Where are our heroes? Where are our role models? Why are we leaving youth behind and laughing at the ones who are still there? Why not help each other out instead? with a little grace. with a little compassion. Love for all and everyone around because we’re all stumbling or succeeding back and forth, every day, and I want more community. I want helpers and guidance. Am I helping someone? I don’t know, but since the tender age of eighteen I have written down my stories and experiences of love and loss and youth, just so these stories can exist in the world. For someone out there to find and read and feel a voice in my words saying, “I’ve been there, I’ve done this, you can too: come, follow me.” Have you ever lost something by teaching what you know, and learning what you don’t know? Have you ever lost something by helping someone in need, or letting someone help you while in need? Have you lost something by loving? In comparison, how much have you lost by meeting someone with ignorance and hate? Love. I will choose love. And I’m scared and shy, of everyone and everything, to make a fool of myself; to be laughed at; to not be what people would like me to be. But I will choose love because that’s the sort of person I want to be.

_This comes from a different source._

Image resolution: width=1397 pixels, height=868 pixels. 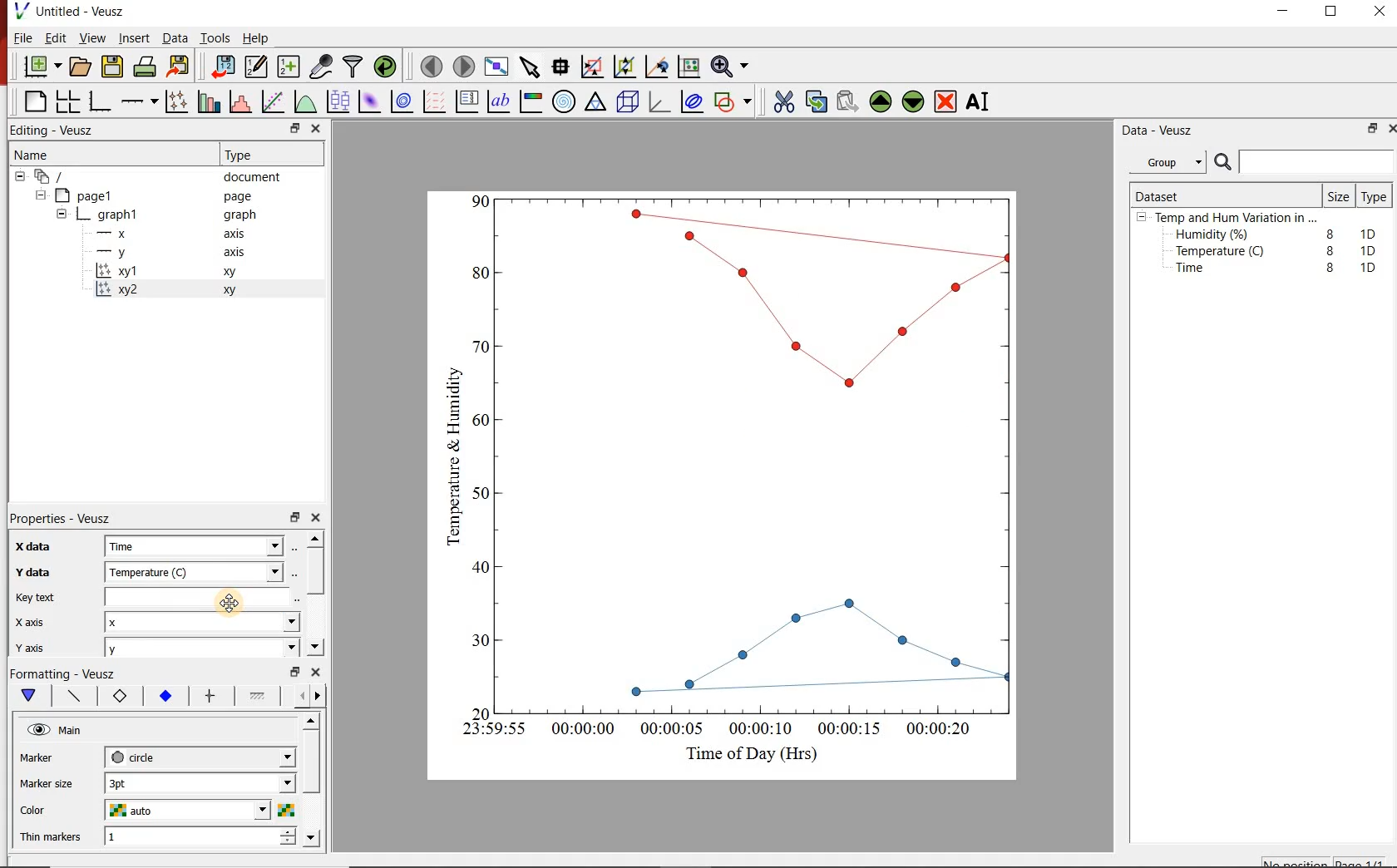 I want to click on Edit and enter new datasets, so click(x=257, y=67).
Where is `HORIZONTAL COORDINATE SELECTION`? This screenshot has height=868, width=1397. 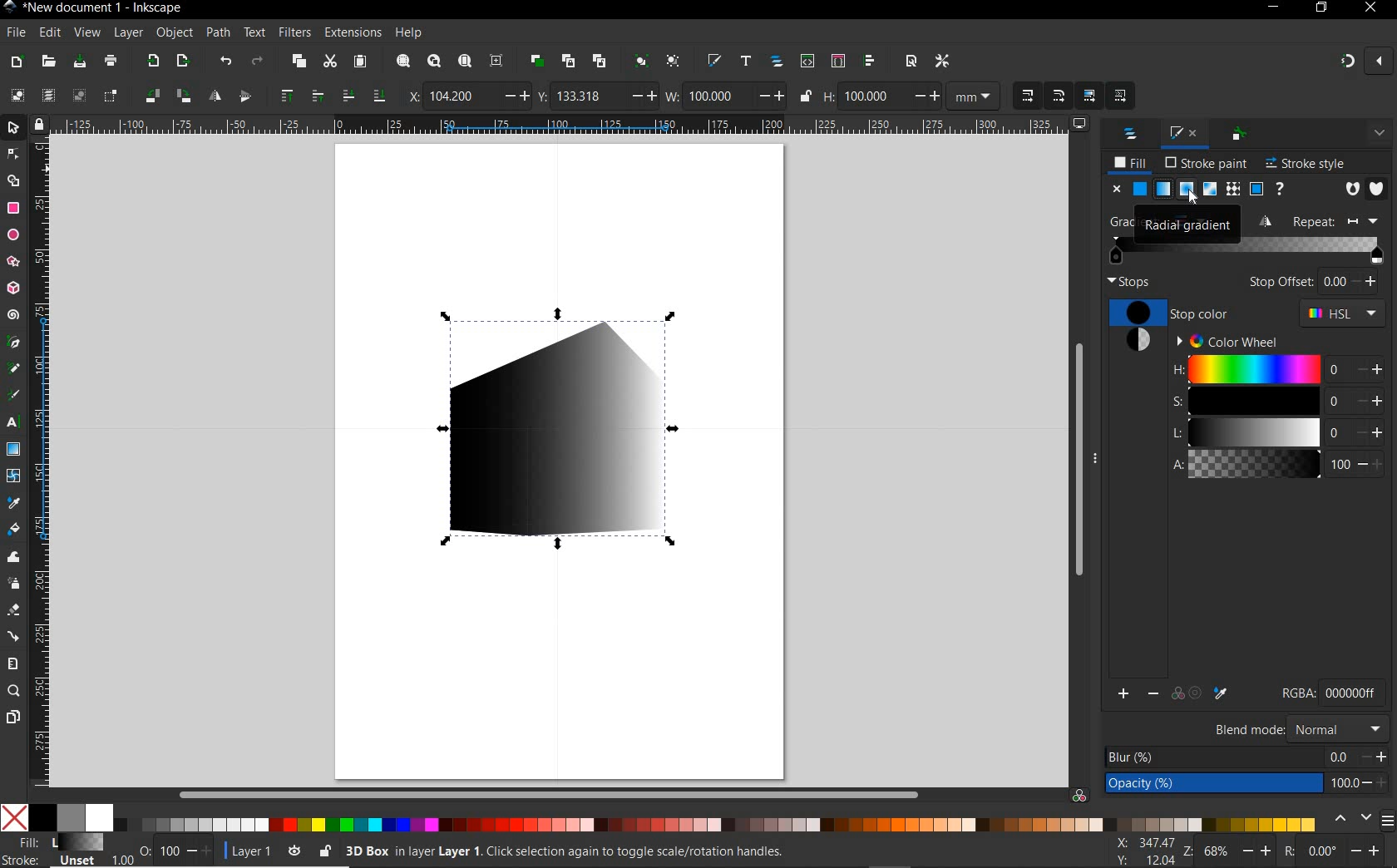
HORIZONTAL COORDINATE SELECTION is located at coordinates (411, 95).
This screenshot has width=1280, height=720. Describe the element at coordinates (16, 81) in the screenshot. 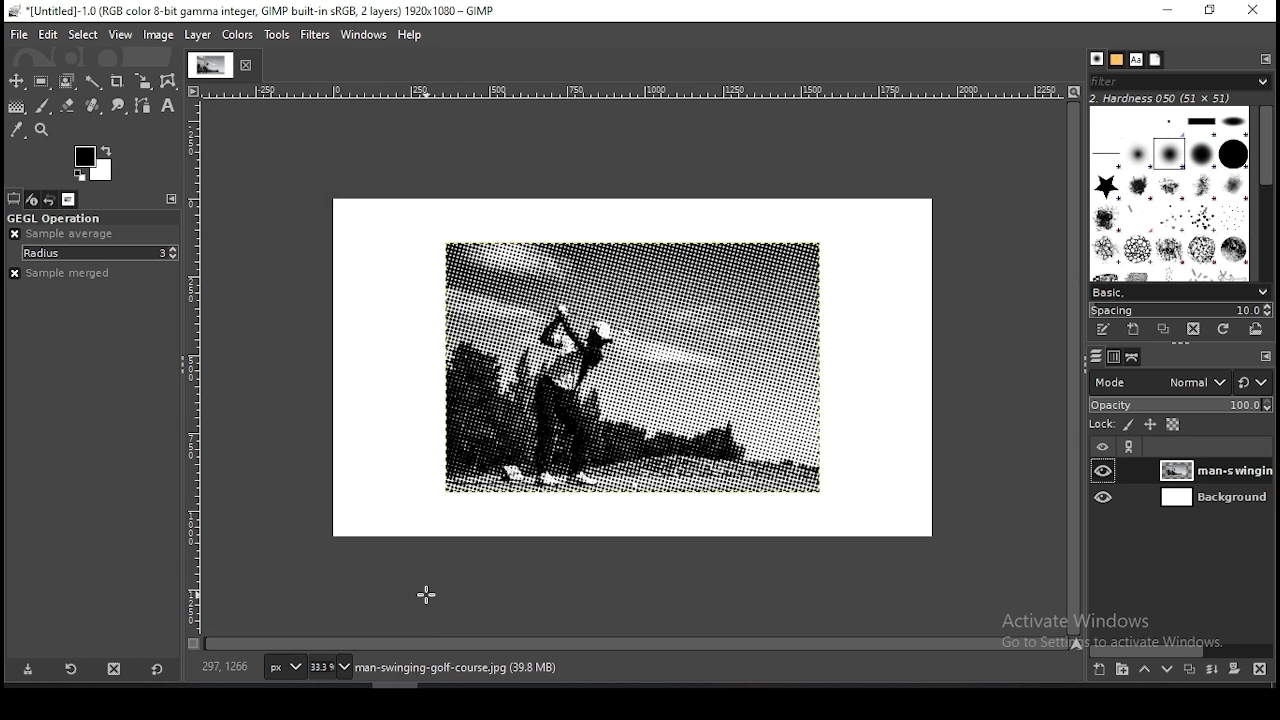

But I was young and didn’t know better and someone should have told me to capture every second every kiss & every night Because now I’m sitting here alone and it’s getting really hard to breath because tears are growing in my throat and they want to break out, but there are people watching and I just want to be somewhere silent somewhere still But still I don’t want to be alone because I’m scared and lonely and I don’t understand Because I was alone my whole life My whole life I was so damn lonely and I was content with that because I liked myself and my own company and I didn’t need anyone I thought But then there was you .. ... So, someone should have told me that love is for those few brave who can handle the unbearable emptiness, the unbearable guilt and lack of oneself, Because I lost myself to someone I love and I might get myself back one day but it will take time, it will take time. This is gonna take some time. I wish someone would have told me this. Someone should have told me this.
I haven’t been very impressed lately. By people, or places, or the way someone said he loved me and then slowly changed his mind.

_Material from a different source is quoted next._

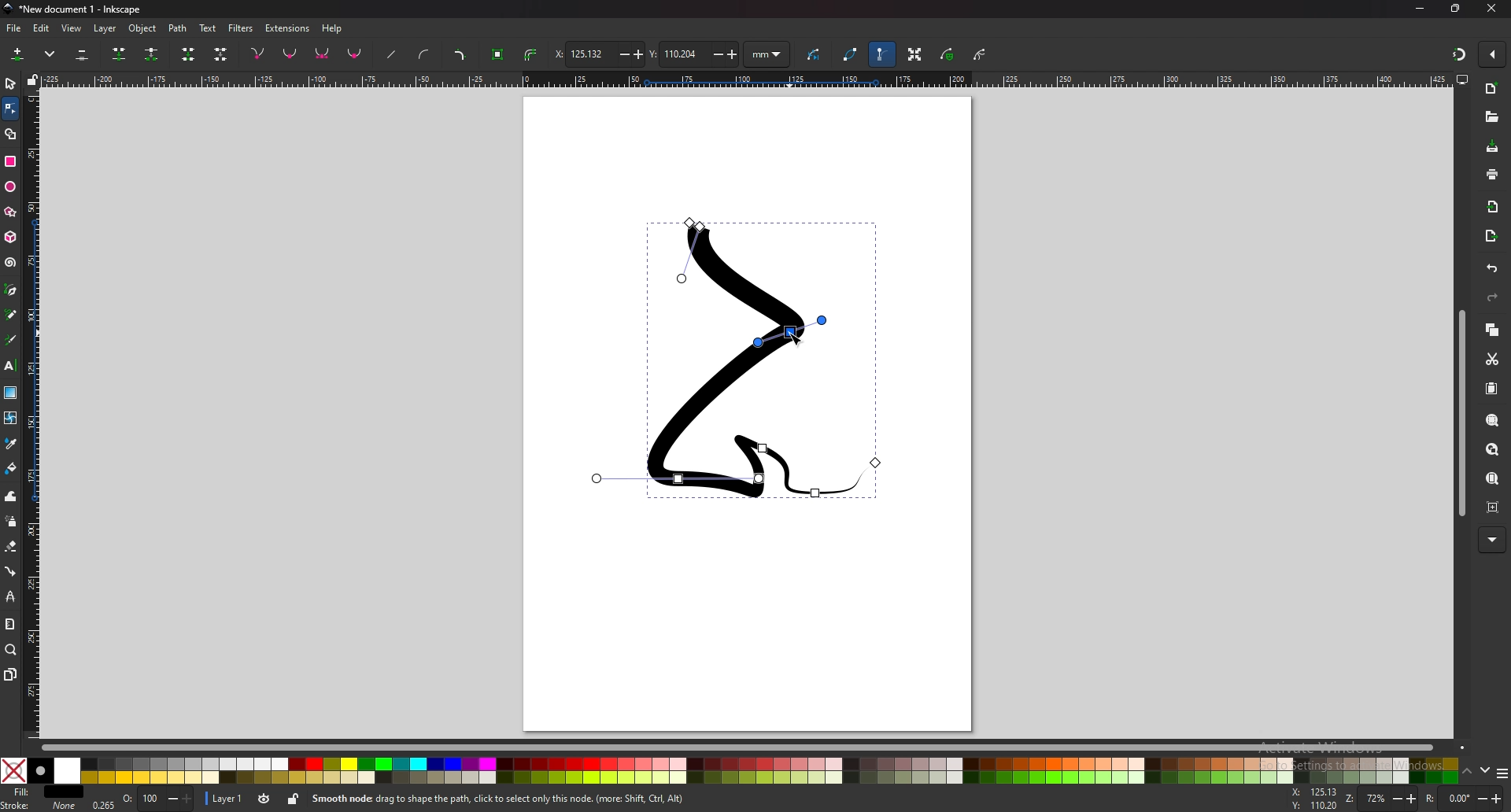 The image size is (1511, 812). I want to click on resize, so click(1456, 9).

It's 4am again and I'm just getting started. People are boring and I want to burn with excitement or anger and bleed, bleed through my words. I want to get all fucked up and write real and raw and ugly and beautifully. I bet you're sleeping safe and calm, and you can stay there, it's safer there, and you wouldn't stand one night on this journey my mind wanders off to every night you close your eyes. I'll stay here one day and I will never come down. I promise I can fly before I hit the ground. It doesn't even hurt anymore. I swear, it doesn't hurt.
You read and write and sing and experience, thinking that one day these things will build the character you admire to live as. You love and lose and bleed best you can, to the extreme, hoping that one day the world will read you like the poem you want to be.

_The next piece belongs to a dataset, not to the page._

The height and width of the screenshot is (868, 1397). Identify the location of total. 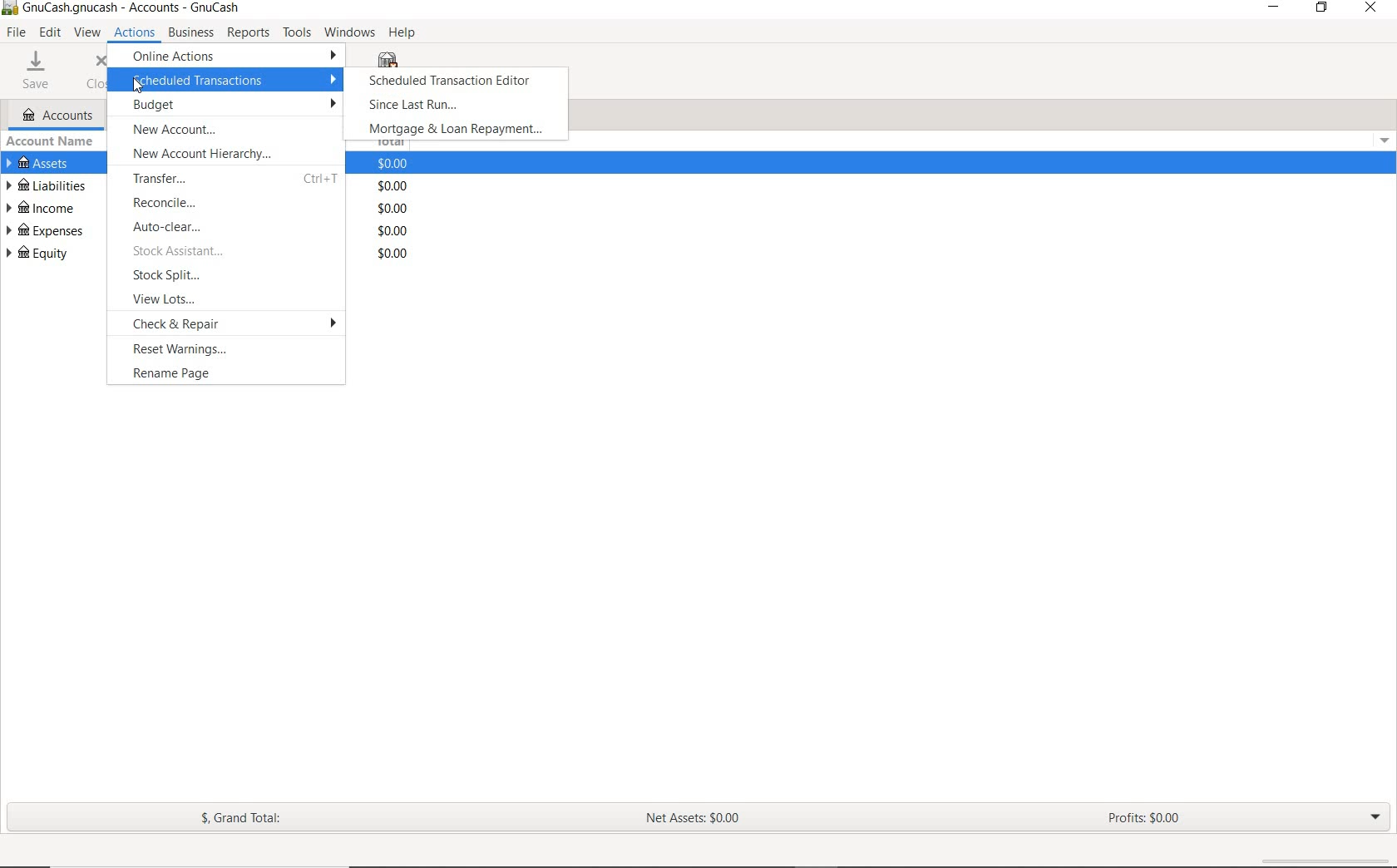
(395, 185).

I am a worried person with a stressed-out soul, living a simple life with no capital. I am gathering knowledge in every corner I can with the abilities I have. I'm reading philosophy, politics, history and fiction. Greek tragedies and the arctic waste. I'm studying psychology, economics, plant-based nutrition and I'm writing essays and manifestos, chasing bigger names with bigger frames, to ask a question or two, and I am learning to lead. I am reading to take the lead. Lead who? Myself. My own life. My own future. I'm not chasing you, or them, or anyone else; I am chasing me.